Une des innovations les plus frappantes est l'apparition, aux côtés de la troupe des Cent Suisses, armée et exclusivement masculine, d'une troupe des "Cent pour Cent" composée de cent femmes et cent hommes armés de... bâtons lumineux. C'est le fruit d'un compromis. Daniele Finzi Pasca et son épouse, décédée pendant la genèse du spectacle, se sont heurtés au veto des Cent Suisses: pas question de féminiser leur troupe ou de toucher à leurs hallebardes. Ainsi, une seconde troupe a été créée pour cette édition. C'est elle qui apparaît en premier et, à la fin de la parade des Cent Suisses, revient dans l'arène les entourer et les compléter. Tout un symbole...
Le Messager boiteux est une messagère de 18 ans, Sofia Gonzalez, dont la jambe droite déformée a été amputée quand elle en avait trois. Cette sportive prometteuse de l'équipe suisse paralympique vit une vie aussi normale que possible et va commencer des études de gestion en entreprise à Genève. Je l'ai rencontrée avec un vieil ami d'origine vietnamienne membre de la troupe des Marins. Revêtu de son bel uniforme bleu et or de capitaine de bateau, il m'a glissé une phrase que je n'ai pas comprise sur le champ: "Joli clin d'oeil de l'Histoire, non?" Cet ami, avais-je oublié, est arrivé en Suisse dans les années soixante parmi d'autres "boat people"... Comme Sofia, il incarne la riche diversité de la Suisse d'aujourd'hui.
Des histoires comme cela, il en existe des dizaines parmi les figurants. Parmi les sept couples des mariés du spectacle se trouvent Alain et Fernande (80 et 78 ans, présents dans cette galerie), qui se sont rencontrés pendant les répétitions et sont tombés amoureux l'un de l'autre. Ils ne sont pas allés jusqu'au mariage - "à notre âge..." - mais se sont fiancés. Une des six autres mariées de la Fête, animatrice d'une école de samba, m'a confié qu'on s'est interrogé sur la possibilité d'introduire un couple homosexuel parmi les sept qui défilent dans l'arène et que cela a été jugé trop risqué (il y a en revanche deux couples avec un ou une partenaire de couleur...)
Tout cela patiemment pétri, mis en lumière et en musique dans une débauche de costumes colorés, et subtilement différenciés, sous la houlette d'un chef à la fois exigeant et généreux dans ses encouragements, donne quelque chose que l'on ne croyait plus possible à notre époque blasée en super-productions: un spectacle dont les participants communient totalement avec leur public.
Où est le "vrai" peuple? semble se demander Dick Annegarn dans sa critique de la Fête des Vignerons. Il est sur la place et dans les rues autour des arènes. Il est dedans aussi.

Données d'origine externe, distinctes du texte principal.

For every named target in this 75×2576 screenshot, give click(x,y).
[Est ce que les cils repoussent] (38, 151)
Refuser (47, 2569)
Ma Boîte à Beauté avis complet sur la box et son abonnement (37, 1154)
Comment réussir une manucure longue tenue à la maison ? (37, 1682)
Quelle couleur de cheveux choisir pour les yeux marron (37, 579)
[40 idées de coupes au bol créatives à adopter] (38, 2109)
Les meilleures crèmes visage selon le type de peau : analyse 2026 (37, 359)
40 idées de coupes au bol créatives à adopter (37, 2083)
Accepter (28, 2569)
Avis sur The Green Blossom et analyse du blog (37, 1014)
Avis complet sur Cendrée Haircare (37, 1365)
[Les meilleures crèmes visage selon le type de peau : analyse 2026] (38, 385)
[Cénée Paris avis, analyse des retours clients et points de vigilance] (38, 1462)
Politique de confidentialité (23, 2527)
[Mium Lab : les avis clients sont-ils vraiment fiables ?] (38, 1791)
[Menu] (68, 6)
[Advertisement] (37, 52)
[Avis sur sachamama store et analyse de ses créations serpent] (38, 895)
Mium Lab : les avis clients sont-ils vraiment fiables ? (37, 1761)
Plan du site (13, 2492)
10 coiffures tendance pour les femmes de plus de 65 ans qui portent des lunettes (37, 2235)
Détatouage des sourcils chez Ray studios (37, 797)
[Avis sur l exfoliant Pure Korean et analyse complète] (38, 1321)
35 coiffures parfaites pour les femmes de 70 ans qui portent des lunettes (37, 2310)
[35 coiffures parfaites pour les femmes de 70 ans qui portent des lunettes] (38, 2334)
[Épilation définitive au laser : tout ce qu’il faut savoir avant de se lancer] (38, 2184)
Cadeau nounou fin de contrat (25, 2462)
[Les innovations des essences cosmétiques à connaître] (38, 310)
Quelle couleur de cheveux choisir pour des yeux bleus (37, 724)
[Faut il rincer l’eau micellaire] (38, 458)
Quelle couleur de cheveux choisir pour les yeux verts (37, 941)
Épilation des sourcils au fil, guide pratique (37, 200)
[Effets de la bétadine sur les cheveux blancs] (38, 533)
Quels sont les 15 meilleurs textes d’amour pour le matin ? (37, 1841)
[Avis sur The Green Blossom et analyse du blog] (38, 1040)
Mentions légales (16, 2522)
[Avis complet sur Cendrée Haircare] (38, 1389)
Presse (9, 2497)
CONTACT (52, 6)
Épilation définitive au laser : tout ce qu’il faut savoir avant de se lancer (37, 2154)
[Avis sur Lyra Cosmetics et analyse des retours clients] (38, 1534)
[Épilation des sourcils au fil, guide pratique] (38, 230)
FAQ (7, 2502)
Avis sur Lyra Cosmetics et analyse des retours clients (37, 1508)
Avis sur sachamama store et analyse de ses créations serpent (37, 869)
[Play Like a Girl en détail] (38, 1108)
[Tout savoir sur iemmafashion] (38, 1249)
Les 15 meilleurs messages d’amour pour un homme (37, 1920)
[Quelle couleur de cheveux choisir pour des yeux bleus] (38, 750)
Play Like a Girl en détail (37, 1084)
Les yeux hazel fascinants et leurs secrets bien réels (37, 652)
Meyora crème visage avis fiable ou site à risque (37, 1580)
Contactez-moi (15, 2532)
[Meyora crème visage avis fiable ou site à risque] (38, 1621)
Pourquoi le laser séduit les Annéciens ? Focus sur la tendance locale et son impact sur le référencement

Il ne correspond peut-être pas aux schémas soixante-huitards. Mais il est là, chaleureux, fraternisant à chaque coin de rue. L'osmose est totale. Des gens qui ne se connaissent pas s'abordent et se parlent. Il y a beaucoup de téléphones portables, oui, mais ici on les utilise - "tu es où??" - pour se fixer rendez-vous et de voir en chair et en os, ou comme bougie contemporaine piquetant la nuit pendant l'interprétation du célèbre "Lyoba". Des amis qui se sont perdus de vue depuis longtemps se retrouvent. On ne se dit pas toujours des choses essentielles, mais les Grecs de l'Antiquité n'étaient pas non plus tous en train de se raconter l'Iliade...
La Fête des Vignerons est un tour de magie. Celle-ci en particulier, qui se déroule autant dans la ville que dans l'arène. J'y trouve une touche particulière: la présence et le culot des femmes. Le fait que des personnages centraux du récit - la petite Julie dont la curiosité sert de fil rouge au spectacle, la Messagère boiteuse, la fée-libellule, les Cent pour Cent... - soient des femmes, le fait que l'on ait couronné une vigneronne pour la première fois n'est pas anodin. Les nombreuses Effeuilleuses ne se sont pas prier pour retrousser leurs jupons avec un sourire coquin. On s'encanaille. La photo de trois d'entre elles prenant cette pose a même été censurée dans le compte-rendu d'un très sérieux organe officiel du parti communiste vietnamien lu par des millions de personnes. Cachez ces genoux gainés de bas résille que je ne saurais voir! Il semblerait en revanche, de bonne source, que l'image se trouve toujours dans les bureaux des responsables dudit organe...
Les femmes de cette cette Fête qui est un peu la leur se savent et se sentent belles et conquérantes, pas seulement les plus jeunes. Pourquoi décourager les admirateurs? Bien sûr, il y a une atmosphère de carnaval dans tout cela; on se désinhibe pendant trois semaines, puis la vie reprend son cours... Je crois qu'il y a dans ce tourbillon féminin plus que cela: l'époque prend acte d'un mouvement de fond.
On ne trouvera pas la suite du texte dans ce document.